State Sen. Jim Runestad, R-White Lake Township, told Chalkbeat Detroit and Bridge Michigan he needs to see more details of the proposal before deciding whether to support the initiative. He said he is unsure who would serve as tutors.

“I just don’t believe you’re going to be able to have the current overworked, understaffed teachers do this,” he said. 

Runestad, who serves on both the Senate Education and Career Readiness Committee and the Senate Appropriations Committee, said he supported GOP-backed legislation last year that would have allowed private donors, including businesses, to contribute to scholarships that could be used for education expenses including tutoring

Whitmer vetoed that legislation in November, saying it would unfairly divert public money to private donors through tax credits.

Whitmer’s new plan follows a GOP-backed tutoring proposal that takes a different approach.

Rep. Julie Alexander, R-Hanover, and Sen. John Bizon, R-Battle Creek, are proposing a program that would give students grants of up to $1,500 for education expenses,  including tutoring, courses, software, curriculum, before- and after-school programming, academic day camps and other education services. The funds could not be used for tuition or expenses at a private school. 

The plan would give priority to students from low-income families and those who can demonstrate “academic deficiency” through report cards or test scores, for example. 
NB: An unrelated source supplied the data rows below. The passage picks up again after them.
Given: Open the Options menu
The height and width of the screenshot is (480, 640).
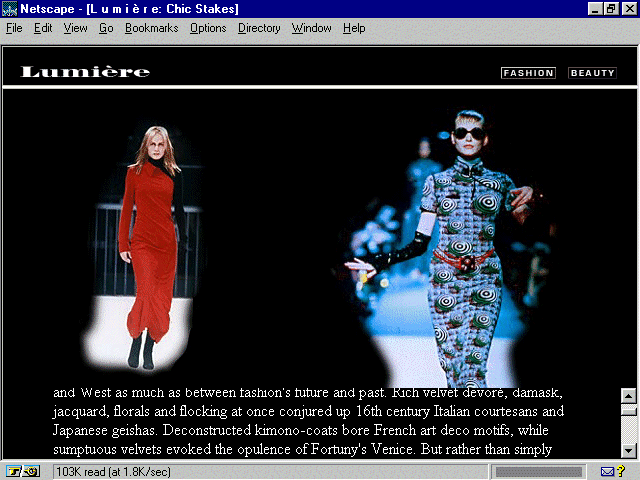Looking at the screenshot, I should coord(208,28).
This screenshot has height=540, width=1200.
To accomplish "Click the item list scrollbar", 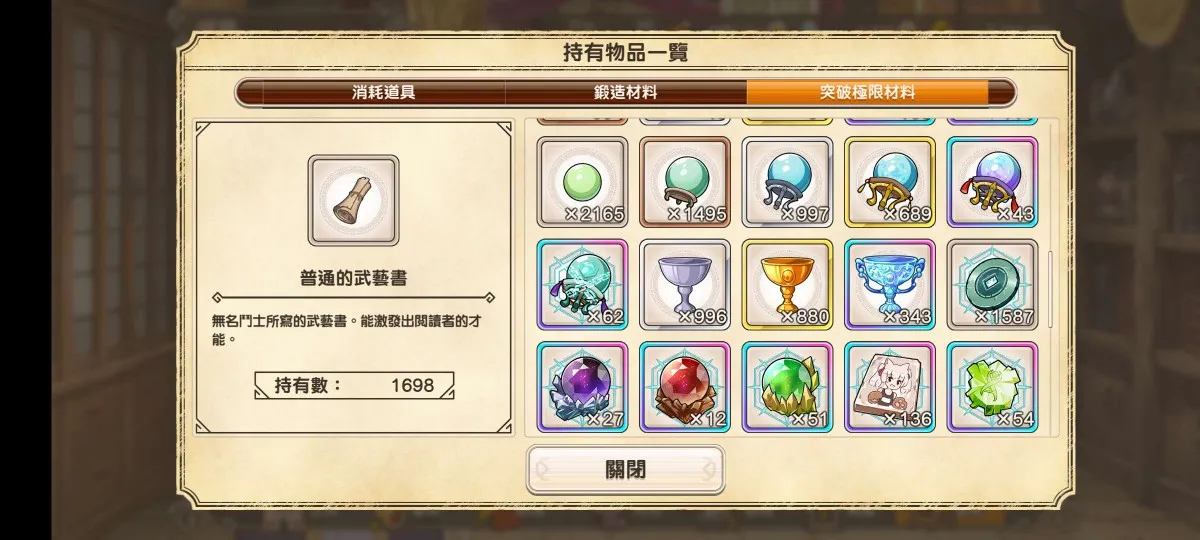I will click(1049, 277).
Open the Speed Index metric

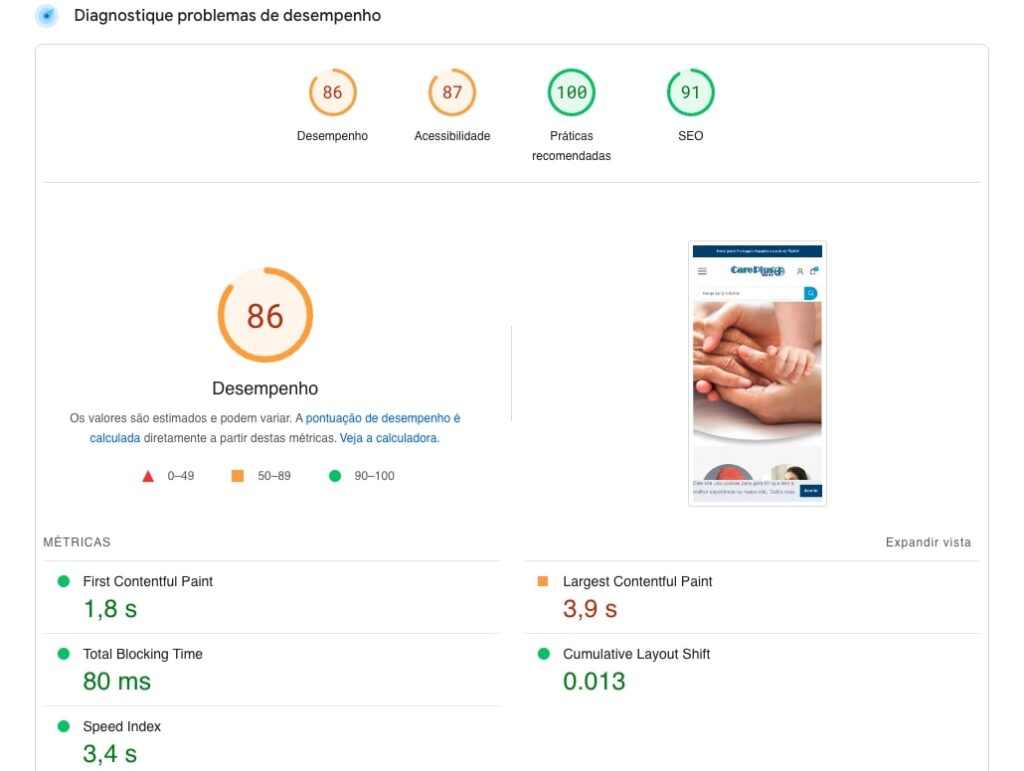tap(122, 727)
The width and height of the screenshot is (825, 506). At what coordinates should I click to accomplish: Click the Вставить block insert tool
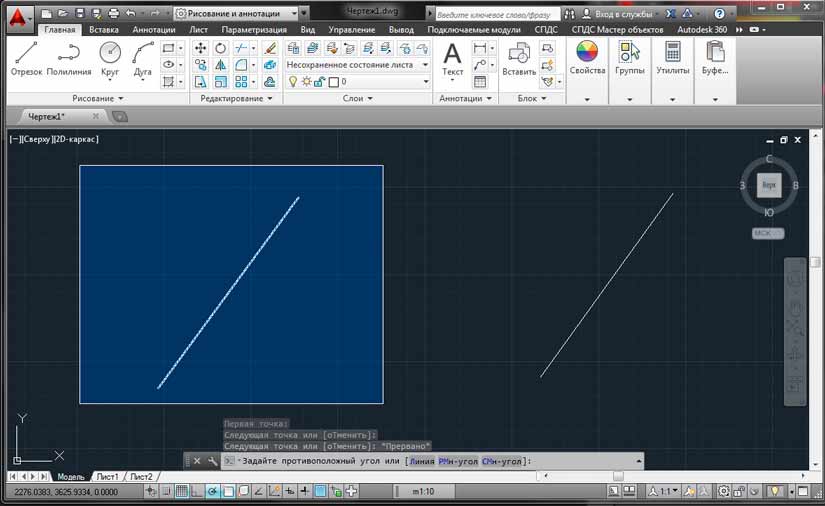pos(519,60)
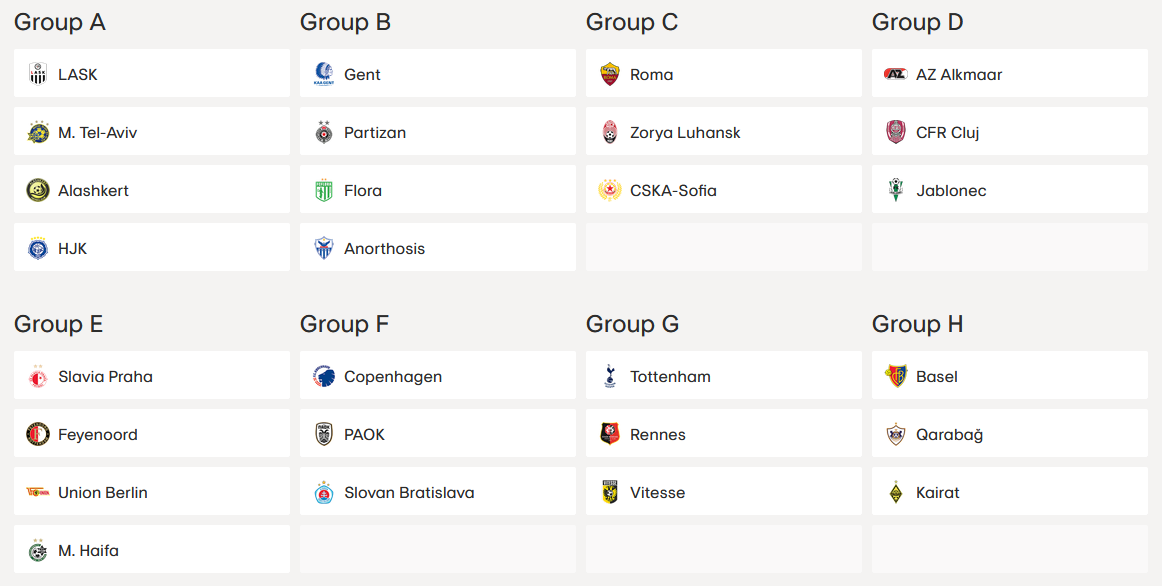Viewport: 1162px width, 586px height.
Task: Click the Tottenham cockerel crest icon
Action: (610, 376)
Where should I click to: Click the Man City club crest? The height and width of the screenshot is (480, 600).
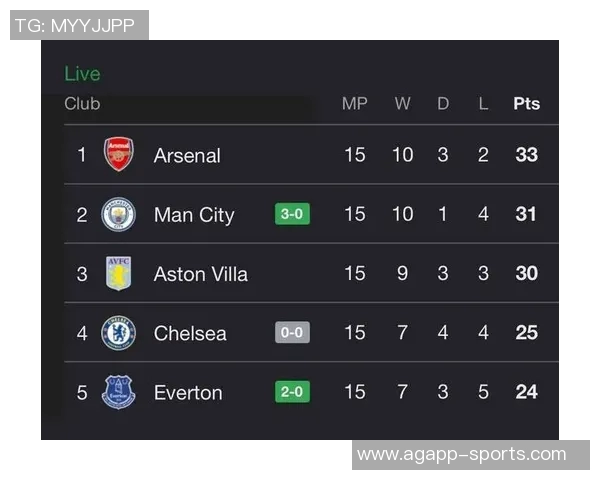pyautogui.click(x=118, y=214)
The House and Senate education committees have both passed the bills with the grant program.

Democrats called the program another attempt at school vouchers and said it would distribute funds inefficiently.
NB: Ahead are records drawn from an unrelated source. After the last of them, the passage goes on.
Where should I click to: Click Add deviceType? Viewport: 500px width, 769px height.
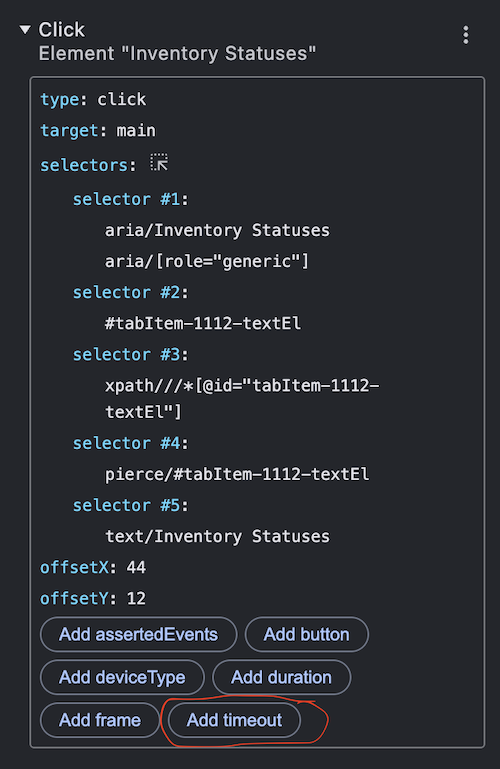coord(122,677)
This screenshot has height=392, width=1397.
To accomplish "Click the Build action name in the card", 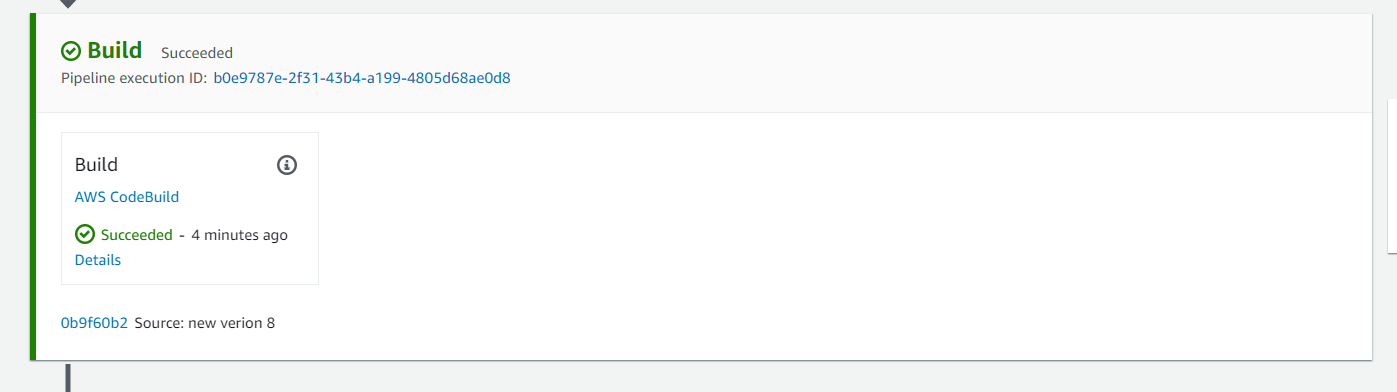I will click(96, 165).
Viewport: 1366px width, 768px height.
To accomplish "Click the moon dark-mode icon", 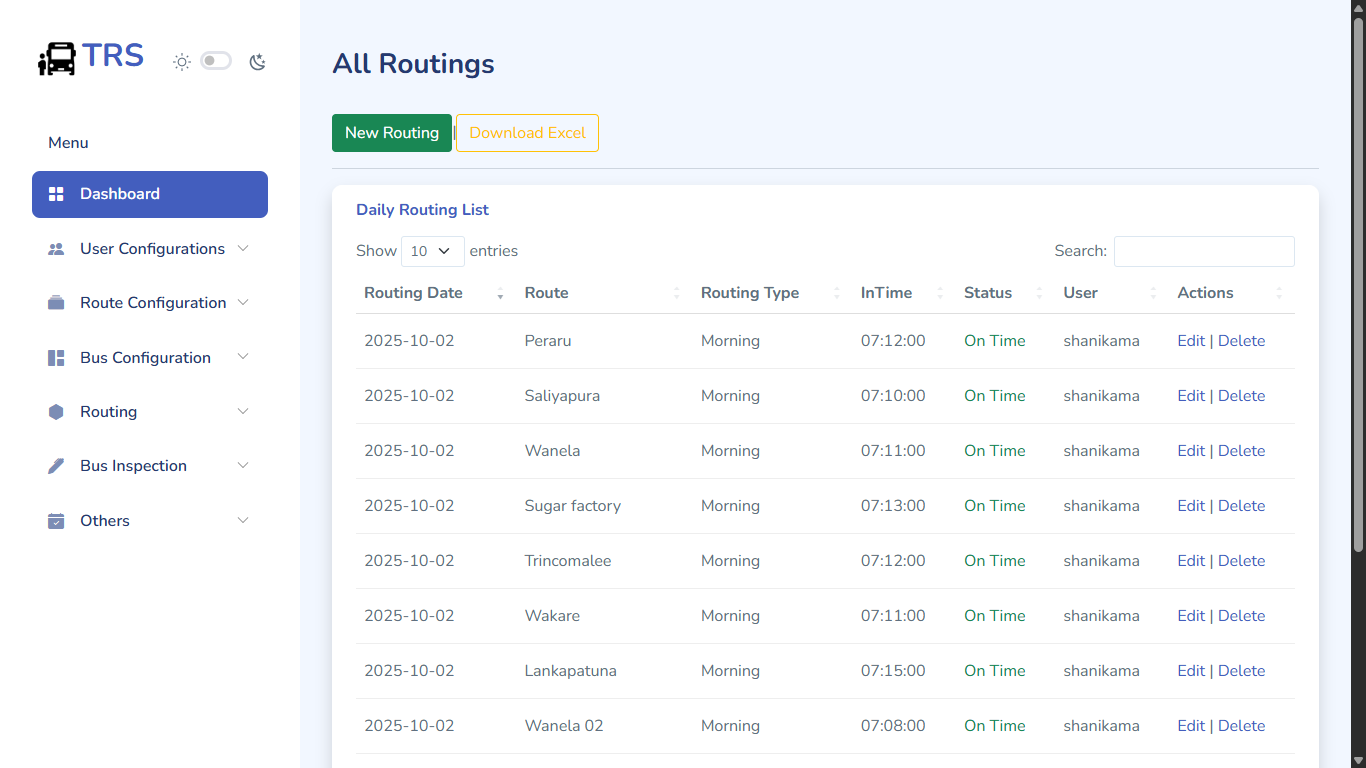I will coord(257,62).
The lack of state-level leadership on tutoring until now has left a small-scale, uneven patchwork of tutoring programs around Michigan that falls far short of the broad effort that experts say would be needed to make a major dent in student learning loss statewide.

Along with analyzing over 800 district spending plans submitted to the state, Chalkbeat Detroit and Bridge Michigan surveyed, interviewed or visited 16 school districts across the state and found that districts primarily offered tutoring in before- or after-school programs, the student-tutor ratios were often higher than the recommended ratio and districts were often relying on their own personnel for tutors. 

District leaders also often chose to use their own staff citing highly-trained individuals who already had built relationships with students. But reporters found this often limited the scale of tutoring initiatives as districts cope with staffing shortages and teacher exhaustion. 

Some schools reported higher student confidence and higher benchmark scores among students who received tutoring.